Humboldt noted similarities between the mountains of South America and Africa and argued that those continents had been joined in the past, anticipating the modern theory of plate tectonics.

In his later years in Berlin, he gave a series of free public lectures that packed halls with people from all walks of life. Traffic clogged the city on the lecture days. “He talked about poetry and astronomy but also about geology and landscape painting….He roamed from fossils to the northern lights, and from magnetism to flora, fauna, and the migration of the human race” (194). He spoke from notes layered with clippings, bits of book pages, scribbled post-its, illustrations.

humboldt kosmos(eternalexploration.wordpress.com)

From Kosmos, a map of cultures and peoples in South America (eternalexploration.wordpress.com)

He convened gatherings of scientists from across Europe to exchange information and ideas, establishing in effect the modern scientific conference. Fascinated by the earth’s magnetic field, he successfully urged governments to build a network of magnetic stations across the globe, setting a new level of international scientific cooperation.

In consultation with specialists, Humboldt spent his last years writing Kosmos, a multi-volume survey of what was then known about outer space, the climate and geology of earth, the relation among plants, animals, and humans, the history of science, and the perceptions of nature by artists and poets through the ages.

In 1831, the 22-year-old Charles Darwin boarded the Beagle for his own formative voyage and brought with him Humboldt’s seven-volume narrative of the Latin American expedition. Darwin followed Humboldt in seeing nature as a grand ecological system in constant flux and precarious balance. But while Humboldt looked for the integration of nature, Darwin looked for beginnings. On the Origin of Species appeared a few months after Humboldt’s death in 1859.
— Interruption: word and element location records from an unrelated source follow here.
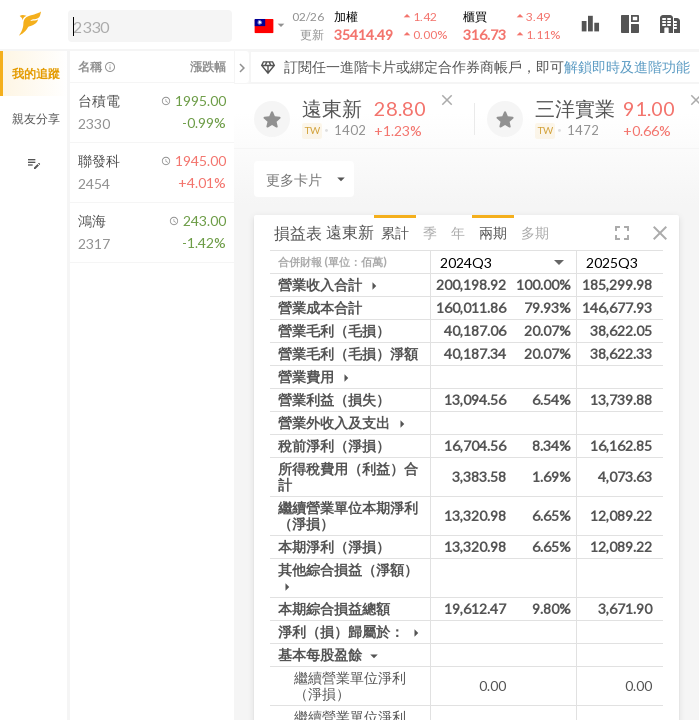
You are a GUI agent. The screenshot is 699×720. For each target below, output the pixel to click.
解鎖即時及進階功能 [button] (627, 66)
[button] (146, 25)
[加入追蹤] (272, 119)
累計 (395, 232)
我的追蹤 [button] (36, 73)
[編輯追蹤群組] (33, 163)
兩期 (493, 232)
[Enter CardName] (304, 179)
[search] (150, 26)
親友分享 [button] (36, 118)
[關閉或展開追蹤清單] (242, 67)
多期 (535, 232)
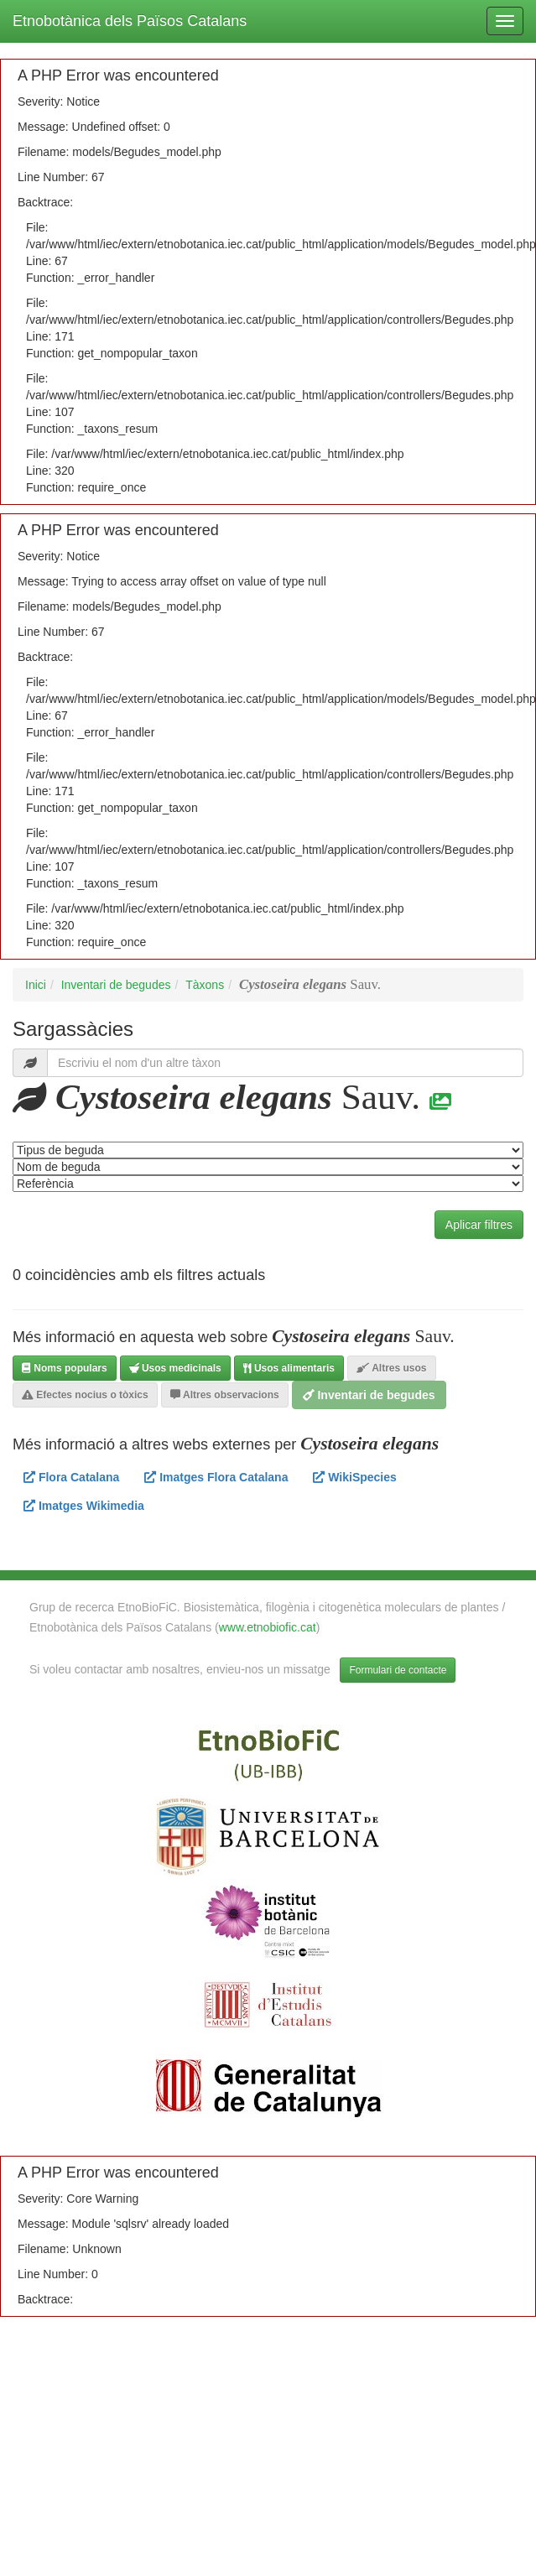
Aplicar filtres (479, 1224)
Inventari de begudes (116, 984)
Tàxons (204, 984)
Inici (35, 984)
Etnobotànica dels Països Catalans (130, 21)
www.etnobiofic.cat (267, 1627)
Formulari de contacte (397, 1670)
In her epilogue, Andrea Wulf writes that Humboldt’s name remains unfamiliar to many because, as the last scientist to study his field so broadly, he has been eclipsed by modern specialists famous for singular discoveries and theories. (Darwin is one example.) Yet when I read today about reverence for nature, anxiety about the climate, and the fused destinies of humans and the environment, I hear Humboldt loud and clear.